Quand au second procédé, il consiste à présenter l’apparition du paradigme délinquant moderne — et notamment son rapport très spécifique à la violence et au plaisir qu’elle procure — comme l’effet mécanique de la misère et du chômage et donc, à ce titre, comme une réponse légitime des exclus à leur situation. Or s’il est évident que la misère et le chômage ne peuvent qu’accélérer en retour la généralisation du modèle délinquant moderne, aucun observateur sérieux — ou simplement honnête — ne peut ignorer que ce modèle a d’abord été célébré dans l’ordre culturel, en même temps qu’il trouvait ses bases pratiques dans la prospérité économique des « trente Glorieuses ». En France, par exemple, toutes les statistiques établissent que le décollage des pratiques délinquantes modernes (de même que la constitution des mythologies de la drogue) a lieu vers 1970, tandis qu’en Allemagne, au Danemark et aux Pays-Bas il est perceptible dès 1964-1965 [6]. Expliquer le développement de la délinquance moderne (développement qui, dans un premier temps — on s’en souvient — avait été tenu par la sociologie officielle pour un pur « fantasme » des classes populaires) comme un effet conjoncturel du chômage est évidemment une procédure gagnante pour le système capitaliste. D’une part, elle conduit à présenter la « reprise économique » — c’est-à-dire l’aide accrue de l’État aux grandes firmes — comme la clé principale du problème ; de l’autre, elle dispense d’interroger ce qui, dans la logique même du capitalisme de consommation, et la culture libérale-libertaire qui lui correspond, détermine les conditions symboliques et imaginaires d’un nouveau rapport des sujets à la Loi [7].


[1Selon la terminologie d’Alain Caillé, le cycle du don (c’est-à-dire la triple obligation — analysée par Mauss — de donner, recevoir et rendre) est le fondement anthropologique de la socialité primaire.
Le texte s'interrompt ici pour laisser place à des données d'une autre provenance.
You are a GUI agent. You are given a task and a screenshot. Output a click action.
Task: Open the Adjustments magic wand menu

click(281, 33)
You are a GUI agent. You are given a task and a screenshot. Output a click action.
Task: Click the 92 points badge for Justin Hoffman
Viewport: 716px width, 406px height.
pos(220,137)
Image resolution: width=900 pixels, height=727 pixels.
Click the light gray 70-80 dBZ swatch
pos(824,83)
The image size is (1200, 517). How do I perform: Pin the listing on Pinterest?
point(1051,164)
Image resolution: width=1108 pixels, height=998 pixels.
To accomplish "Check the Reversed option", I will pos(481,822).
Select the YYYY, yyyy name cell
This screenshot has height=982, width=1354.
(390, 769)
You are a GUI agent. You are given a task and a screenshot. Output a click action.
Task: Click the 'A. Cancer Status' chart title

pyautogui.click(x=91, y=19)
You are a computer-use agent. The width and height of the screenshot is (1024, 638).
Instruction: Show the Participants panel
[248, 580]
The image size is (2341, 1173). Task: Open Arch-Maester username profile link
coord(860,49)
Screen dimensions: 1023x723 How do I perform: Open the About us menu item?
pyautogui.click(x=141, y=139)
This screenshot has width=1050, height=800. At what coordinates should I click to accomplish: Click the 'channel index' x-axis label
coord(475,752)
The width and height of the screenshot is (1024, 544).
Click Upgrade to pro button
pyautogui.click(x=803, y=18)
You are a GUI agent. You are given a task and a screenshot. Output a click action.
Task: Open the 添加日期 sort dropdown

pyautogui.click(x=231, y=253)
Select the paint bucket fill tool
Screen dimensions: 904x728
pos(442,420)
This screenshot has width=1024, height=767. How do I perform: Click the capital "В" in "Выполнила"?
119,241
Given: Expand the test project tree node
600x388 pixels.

L’échange économique et la relation juridique constituent, de ce point de vue, des structures secondes, dont l’existence n’est pas universelle. Naturellement, ce cycle du don se déploie historiquement en une infinité de modes, dont certains peuvent même fonder du lien négatif ou « agonistique » (c’est le cas, par exemple, de la Vendetta, ou de la guerre primitive telle que l’analyse P. Clastres). Sur ce dernier point, — souvent négligé — on trouvera des informations intéressantes dans deux ouvrages : Conflit et lien social (J.L. Boilleau. La Découverte, Mauss, 1995) et La réciprocité et la naissance des valeurs humaines (D. Temple et M. Chabal, L’Harmattan, 1995.). Sur l’impossibilité d’éliminer la sphère du don, cf. J.C.Michéa, Peut-on ramener la société à la raison ?, revue du M.A.U.S.S. n° 6, 1995.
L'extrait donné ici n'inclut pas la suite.